Moraes autoriza PF a usar provas de ação contra Eduardo Bolsonaro em procedimento disciplinar
Ministro do STF destacou que compartilhamento das provas é útil, adequado e pertinente
247 - O ministro Alexandre de Moraes, do Supremo Tribunal Federal (STF), autorizou que a Polícia Federal (PF) utilize, no procedimento administrativo disciplinar contra o ex-deputado federal Eduardo Bolsonaro, provas obtidas em processo no qual ele é réu por coação. A medida permite que a PF investigue atos de improbidade administrativa relacionados à atuação do parlamentar cassado nos Estados Unidos, em favor de sanções contra autoridades brasileiras. As informações são do jornal O Globo.

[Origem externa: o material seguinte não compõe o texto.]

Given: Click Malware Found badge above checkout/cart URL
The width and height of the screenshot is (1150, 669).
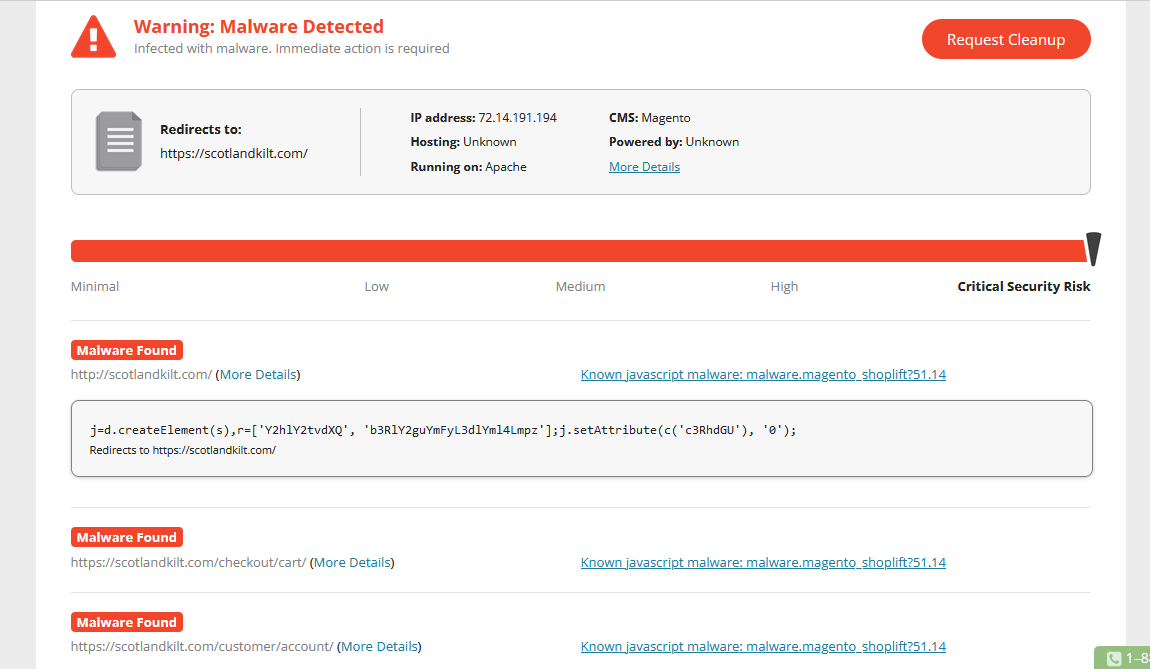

A autorização atende ao pedido da PF, que apura se o ex-deputado teria "ameaçado e exposto servidores da Polícia Federal com o propósito de constrangê-los e intimidá-los, em razão de suas atuações nas investigações supervisionadas pelo Supremo Tribunal Federal". O procedimento administrativo complementa a investigação judicial em que Eduardo já é réu por coação.
Avaliação do STF e da PGR
Ao analisar a solicitação, Moraes considerou o compartilhamento das provas "útil, razoável, adequado e pertinente". O ministro destacou ainda o parecer favorável da Procuradoria-Geral da República (PGR), que ressaltou a importância do compartilhamento para a "economia da máquina pública e eficiência administrativa", considerando que a investigação tem caráter público.
Eduardo Bolsonaro é réu por coação em processo que agora terá partes das provas compartilhadas com a Polícia Federal. Segundo a denúncia da PGR, ele e o blogueiro Paulo Figueiredo Filho atuaram nos Estados Unidos em defesa de sanções a autoridades brasileiras, com o objetivo de atrapalhar o andamento do processo conduzido pelo STF que culminou na condenação de Jair Bolsonaro (PL) por tentativa de golpe de Estado.
Com a decisão de Moraes, a Polícia Federal poderá avançar na apuração administrativa sem a necessidade de abrir um novo inquérito, utilizando elementos já produzidos judicialmente, inclusive sobre a atuação internacional do ex-deputado.